━━━━━ Records provided ━━━━━
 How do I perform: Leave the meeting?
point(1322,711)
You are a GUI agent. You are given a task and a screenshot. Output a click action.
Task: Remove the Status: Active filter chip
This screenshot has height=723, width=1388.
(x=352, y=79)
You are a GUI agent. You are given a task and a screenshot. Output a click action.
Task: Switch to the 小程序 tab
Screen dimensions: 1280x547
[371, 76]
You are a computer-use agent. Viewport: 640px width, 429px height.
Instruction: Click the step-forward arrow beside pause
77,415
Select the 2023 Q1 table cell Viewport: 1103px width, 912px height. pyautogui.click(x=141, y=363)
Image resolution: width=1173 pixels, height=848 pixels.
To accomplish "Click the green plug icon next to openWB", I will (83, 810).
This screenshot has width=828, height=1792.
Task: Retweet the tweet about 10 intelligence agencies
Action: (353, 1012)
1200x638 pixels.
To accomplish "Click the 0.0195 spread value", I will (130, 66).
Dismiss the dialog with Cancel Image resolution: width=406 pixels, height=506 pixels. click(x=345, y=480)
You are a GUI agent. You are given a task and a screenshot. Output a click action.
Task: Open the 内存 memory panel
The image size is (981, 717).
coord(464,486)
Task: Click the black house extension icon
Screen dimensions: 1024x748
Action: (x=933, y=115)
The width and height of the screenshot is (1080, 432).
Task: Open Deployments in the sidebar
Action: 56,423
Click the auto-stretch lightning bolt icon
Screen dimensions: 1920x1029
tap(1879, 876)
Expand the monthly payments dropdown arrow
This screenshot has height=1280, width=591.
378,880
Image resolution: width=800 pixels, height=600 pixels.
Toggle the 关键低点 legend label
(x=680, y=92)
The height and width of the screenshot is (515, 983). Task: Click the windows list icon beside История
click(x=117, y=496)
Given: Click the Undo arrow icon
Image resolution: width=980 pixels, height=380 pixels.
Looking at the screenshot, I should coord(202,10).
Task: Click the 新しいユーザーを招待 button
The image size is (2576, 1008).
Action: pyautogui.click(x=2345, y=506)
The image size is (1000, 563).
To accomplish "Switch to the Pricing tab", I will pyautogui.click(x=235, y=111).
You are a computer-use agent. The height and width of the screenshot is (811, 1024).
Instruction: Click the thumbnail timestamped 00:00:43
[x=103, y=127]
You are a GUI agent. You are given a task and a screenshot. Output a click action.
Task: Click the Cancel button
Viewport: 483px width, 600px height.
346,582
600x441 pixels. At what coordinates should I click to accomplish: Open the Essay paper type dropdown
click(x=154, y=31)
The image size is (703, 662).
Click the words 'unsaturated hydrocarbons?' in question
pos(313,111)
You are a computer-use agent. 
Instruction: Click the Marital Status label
━━━━━
_About this exercise_
Set every line of the data down again, word for word.

_Solution for this exercise_
 How do I perform: Leave the meeting?
point(1322,711)
You are a GUI agent. You are given a task and a screenshot. Output a click action.
Task: Remove the Status: Active filter chip
This screenshot has height=723, width=1388.
(x=352, y=79)
You are a GUI agent. You are given a task and a screenshot. Output a click action.
Task: Switch to the 小程序 tab
Screen dimensions: 1280x547
[371, 76]
You are a computer-use agent. Viewport: 640px width, 429px height.
Instruction: Click the step-forward arrow beside pause
77,415
Select the 2023 Q1 table cell Viewport: 1103px width, 912px height. pyautogui.click(x=141, y=363)
Image resolution: width=1173 pixels, height=848 pixels.
To accomplish "Click the green plug icon next to openWB", I will (83, 810).
This screenshot has width=828, height=1792.
Task: Retweet the tweet about 10 intelligence agencies
Action: (353, 1012)
1200x638 pixels.
To accomplish "Click the 0.0195 spread value", I will (130, 66).
Dismiss the dialog with Cancel Image resolution: width=406 pixels, height=506 pixels. click(x=345, y=480)
You are a GUI agent. You are given a task and a screenshot. Output a click action.
Task: Open the 内存 memory panel
The image size is (981, 717).
coord(464,486)
Task: Click the black house extension icon
Screen dimensions: 1024x748
Action: (x=933, y=115)
The width and height of the screenshot is (1080, 432).
Task: Open Deployments in the sidebar
Action: 56,423
Click the auto-stretch lightning bolt icon
Screen dimensions: 1920x1029
tap(1879, 876)
Expand the monthly payments dropdown arrow
This screenshot has height=1280, width=591.
378,880
Image resolution: width=800 pixels, height=600 pixels.
Toggle the 关键低点 legend label
(x=680, y=92)
The height and width of the screenshot is (515, 983). Task: Click the windows list icon beside История
click(x=117, y=496)
Given: Click the Undo arrow icon
Image resolution: width=980 pixels, height=380 pixels.
Looking at the screenshot, I should coord(202,10).
Task: Click the 新しいユーザーを招待 button
The image size is (2576, 1008).
Action: pyautogui.click(x=2345, y=506)
The image size is (1000, 563).
To accomplish "Switch to the Pricing tab", I will pyautogui.click(x=235, y=111).
You are a computer-use agent. The height and width of the screenshot is (811, 1024).
Instruction: Click the thumbnail timestamped 00:00:43
[x=103, y=127]
You are a GUI agent. You are given a task and a screenshot. Output a click action.
Task: Click the Cancel button
Viewport: 483px width, 600px height.
346,582
600x441 pixels. At what coordinates should I click to accomplish: Open the Essay paper type dropdown
click(x=154, y=31)
The image size is (703, 662).
Click the words 'unsaturated hydrocarbons?' in question
pos(313,111)
You are a computer-use agent. 
Instruction: Click the Marital Status label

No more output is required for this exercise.